(…) Oh! Céus! o que então vi e senti ainda hoje me arrepia toda e enche de calafrios, apesar de já lá irem tantos anos! As nuvens rasgaram-se repentinamente, apartando-se umas para um lado e outras para o outro, como que a abrir uma passagem, enquanto o sol corria loucamente a girar sobre si mesmo e dando a impressão de se desprender do horizonte e descendo vertiginosamente sobre nós (…)
Seriam umas 11H30 quando chegámos ao cimo da estrada, e o cocheiro apontou-nos o local das aparições onde se encontrava já uma multidão aglomerada e protegida por inúmeros guarda-chuvas…
As senhoras que iam connosco no carro, como iam animadas de verdadeira fé, desceram do carro e foram para lá; mas eu, que só levava curiosidade, disse para minha irmã: ” – Olha, se o sinal vai ser no céu, é para que todos vejam. Também se há-de ver daqui, e portanto para que nos havemos de ir meter à chuva?”. E ficámos abrigadas dentro do carro a contemplar tudo aquilo, à espera do meio dia, hora a que estava anunciado o milagre. E, enquanto aguardávamos, vimos um pequeno fenómeno, a que os livros sobre as aparições se não costumam referir: uma nuvenzinha ténue que se levantava de vez em quando do chão e se desfazia depois acima das cabeças das pessoas. Alguns minutos depois, o mesmo fenómeno noutro sítio distinto, e assim repetidas vezes. Sei que outras pessoas também notaram o mesmo, porque tempos depois o vi referido num artigo dum jornal.
No entanto, o tempo ia passando: meio dia, meia hora, uma hora e… nada de anormal se verificava.
Começavam então as pessoas a olhar umas para as outras desconfiadas e com um sorriso significativo que parecia admitir que se tivesse caído num logro. A multidão movimentava-se e algumas pessoas acertavam os binóculos, de que se tinham munido, e procuravam os lugares mais elevados donde mais facilmente pudessem observar o céu.
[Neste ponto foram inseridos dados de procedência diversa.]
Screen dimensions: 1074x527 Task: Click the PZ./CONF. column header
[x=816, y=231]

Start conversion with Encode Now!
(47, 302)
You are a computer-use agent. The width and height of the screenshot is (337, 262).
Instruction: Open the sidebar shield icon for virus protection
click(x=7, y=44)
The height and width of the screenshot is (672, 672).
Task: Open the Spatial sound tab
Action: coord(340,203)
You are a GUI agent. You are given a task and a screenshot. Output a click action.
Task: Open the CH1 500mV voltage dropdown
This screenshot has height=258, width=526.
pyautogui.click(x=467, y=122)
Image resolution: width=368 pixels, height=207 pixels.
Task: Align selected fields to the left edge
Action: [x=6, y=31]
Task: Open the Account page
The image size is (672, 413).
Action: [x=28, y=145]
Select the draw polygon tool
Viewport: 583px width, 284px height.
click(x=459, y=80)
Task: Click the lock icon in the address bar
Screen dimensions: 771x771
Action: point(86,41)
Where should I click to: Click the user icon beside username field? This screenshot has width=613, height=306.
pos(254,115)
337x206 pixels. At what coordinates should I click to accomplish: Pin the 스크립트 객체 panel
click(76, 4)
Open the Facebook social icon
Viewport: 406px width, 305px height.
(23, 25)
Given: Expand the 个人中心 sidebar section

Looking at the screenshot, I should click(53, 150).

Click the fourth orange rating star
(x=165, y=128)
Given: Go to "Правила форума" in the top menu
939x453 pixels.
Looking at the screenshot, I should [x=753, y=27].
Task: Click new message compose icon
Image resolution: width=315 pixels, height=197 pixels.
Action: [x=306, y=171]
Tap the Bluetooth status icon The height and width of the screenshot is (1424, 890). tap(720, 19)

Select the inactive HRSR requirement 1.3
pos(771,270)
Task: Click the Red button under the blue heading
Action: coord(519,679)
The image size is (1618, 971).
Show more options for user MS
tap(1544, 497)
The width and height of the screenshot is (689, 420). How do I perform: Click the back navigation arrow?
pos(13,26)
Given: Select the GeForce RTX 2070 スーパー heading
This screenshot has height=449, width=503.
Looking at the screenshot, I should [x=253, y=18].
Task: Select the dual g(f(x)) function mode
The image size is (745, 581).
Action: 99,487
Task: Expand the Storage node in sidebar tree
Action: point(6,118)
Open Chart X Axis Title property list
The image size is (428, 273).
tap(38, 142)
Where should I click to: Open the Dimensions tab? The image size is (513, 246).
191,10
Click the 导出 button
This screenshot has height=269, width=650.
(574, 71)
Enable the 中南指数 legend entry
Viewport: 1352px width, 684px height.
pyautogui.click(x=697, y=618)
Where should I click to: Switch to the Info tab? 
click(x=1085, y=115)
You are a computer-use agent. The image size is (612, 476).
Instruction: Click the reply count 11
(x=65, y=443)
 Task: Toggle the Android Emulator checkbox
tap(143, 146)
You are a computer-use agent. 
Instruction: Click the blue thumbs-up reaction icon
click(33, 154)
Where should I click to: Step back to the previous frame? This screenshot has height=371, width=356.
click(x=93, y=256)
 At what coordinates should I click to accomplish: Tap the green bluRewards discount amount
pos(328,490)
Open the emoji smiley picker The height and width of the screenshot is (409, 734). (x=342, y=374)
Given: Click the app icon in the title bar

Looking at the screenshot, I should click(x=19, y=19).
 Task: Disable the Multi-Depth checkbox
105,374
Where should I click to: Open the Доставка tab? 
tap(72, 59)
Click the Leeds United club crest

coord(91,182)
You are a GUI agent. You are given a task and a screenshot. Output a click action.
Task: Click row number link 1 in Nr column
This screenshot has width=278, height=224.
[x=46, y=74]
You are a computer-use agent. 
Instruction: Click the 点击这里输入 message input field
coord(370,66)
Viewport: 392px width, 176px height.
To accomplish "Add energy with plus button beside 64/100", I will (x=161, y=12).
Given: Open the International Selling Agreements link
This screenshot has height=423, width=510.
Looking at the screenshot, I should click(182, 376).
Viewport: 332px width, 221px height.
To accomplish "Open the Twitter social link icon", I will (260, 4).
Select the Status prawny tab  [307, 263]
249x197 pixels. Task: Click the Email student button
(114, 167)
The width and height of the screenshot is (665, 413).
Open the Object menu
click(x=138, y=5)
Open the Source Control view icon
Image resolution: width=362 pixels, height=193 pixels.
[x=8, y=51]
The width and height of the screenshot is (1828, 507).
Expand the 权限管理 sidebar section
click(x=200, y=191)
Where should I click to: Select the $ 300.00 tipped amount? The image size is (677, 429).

Nisto, de repente, pouco passava da uma e meia, que era o meio dia solar pela hora de então, notámos que toda aquela gente aglomerada ao longe, no local das aparições, fechava os guarda-chuvas, gritava, e se pôs a olhar para o Céu, para o local onde o sol estava encoberto pelas nuvens. Olhámos também e “!Oh! Céus!” o que então vi e senti ainda hoje me arrepia e enche de calafrios, apesar-de lá irem já tantos anos! As nuvens rasgaram-se repentinamente, apartando-se umas para um lado e outras para outro, como que a abrir uma passagem, caindo em turbilhões umas por cima das outras. Nem pareciam nuvens, nem sei bem explicar, era como se fosse uma enorme cascata de línguas em fecho de cores amareladas e com as pontas e contornos avermelhados, mas atirando-se verdadeiramente umas sobre as outras num verdadeiro desmoronar duma catástrofe, enquanto que o sol corria vertiginosamente girando sobre si mesmo, e dando a impressão de se desprender do horizonte e descendo vertiginosamente sobre nós.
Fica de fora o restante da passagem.